If nums is already sorted — or you're allowed to sort it and don't need to preserve original indices — two pointers gets you O(n) time with O(1) extra space, beating the hash map on memory:

function twoSumSorted(sortedNums: number[], target: number): [number, number] {
  let left = 0
  let right = sortedNums.length - 1
 
  while (left < right) {
    const sum = sortedNums[left] + sortedNums[right]
    if (sum === target) return [left, right]
    if (sum < target) left++
    else right--
  }
 
  throw new Error("No solution found")
}

The pointers close in from both ends: if the current sum is too small, the only way to increase it is to move the left pointer up (since the array is sorted, every element to the right is at least as large). If it's too big, move the right pointer down. Each step eliminates one candidate, so the whole array is covered in a single pass.

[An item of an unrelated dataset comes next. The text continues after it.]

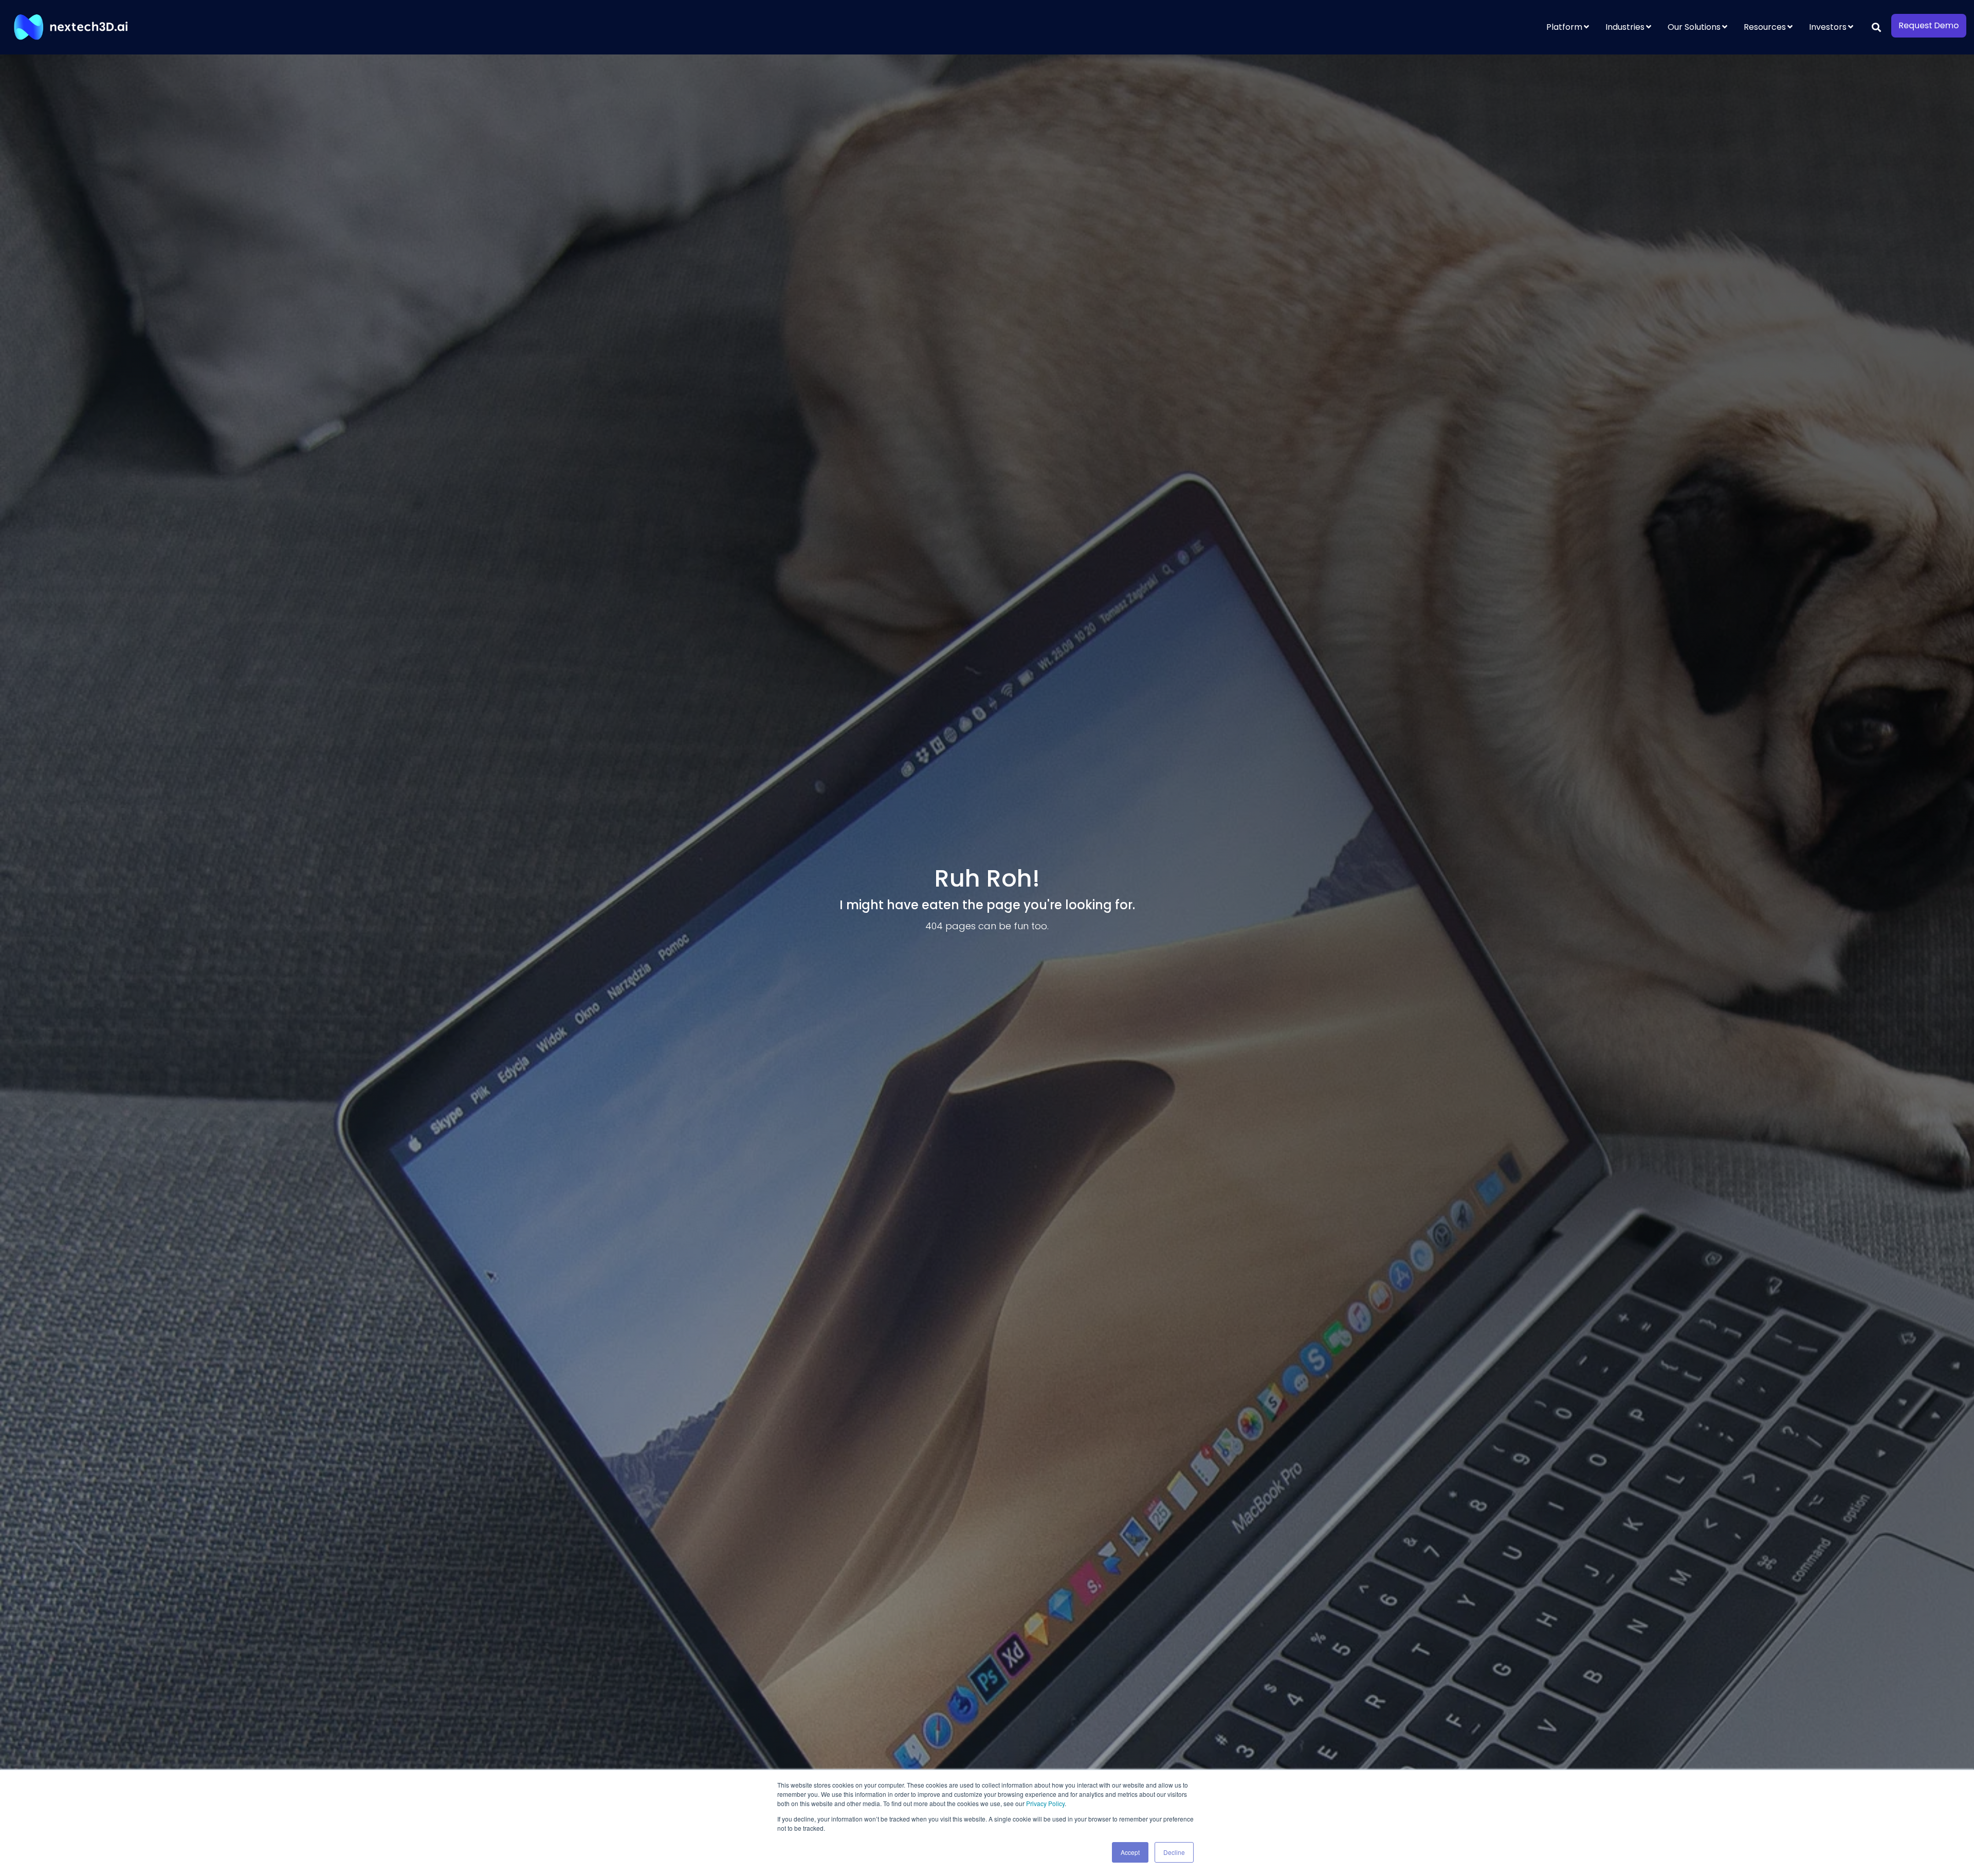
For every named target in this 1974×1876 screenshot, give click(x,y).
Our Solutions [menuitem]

The catch is the sort itself. If you need to sort first, you're paying O(n log n) for the sort even though the search afterward is O(n) — so two pointers is only a genuine win over the hash map when the array is already sorted, or when you don't need to return original indices (sorting destroys them unless you track them separately).

Which one to actually use

ApproachTimeSpaceUse when
Brute forceO(n^2)O(1)Never in production; a talking point in an interview
Hash mapO(n)O(n)Default choice — unsorted input, need original indices
Two pointersO(n log n)* / O(n)O(1)Array already sorted, or memory is the tighter constraint
*O(n log n) if you have to sort first; O(n) if the input is already sorted.

In an interview, lead with the hash map — it's the right default for the stated problem — but naming the two-pointer alternative and explaining why it's only sometimes better is what separates "knows the answer" from "understands the trade-off." That framing — brute force to establish correctness, then a targeted optimization with a clear justification — is the same pattern that shows up in almost every array/string interview problem, not just this one.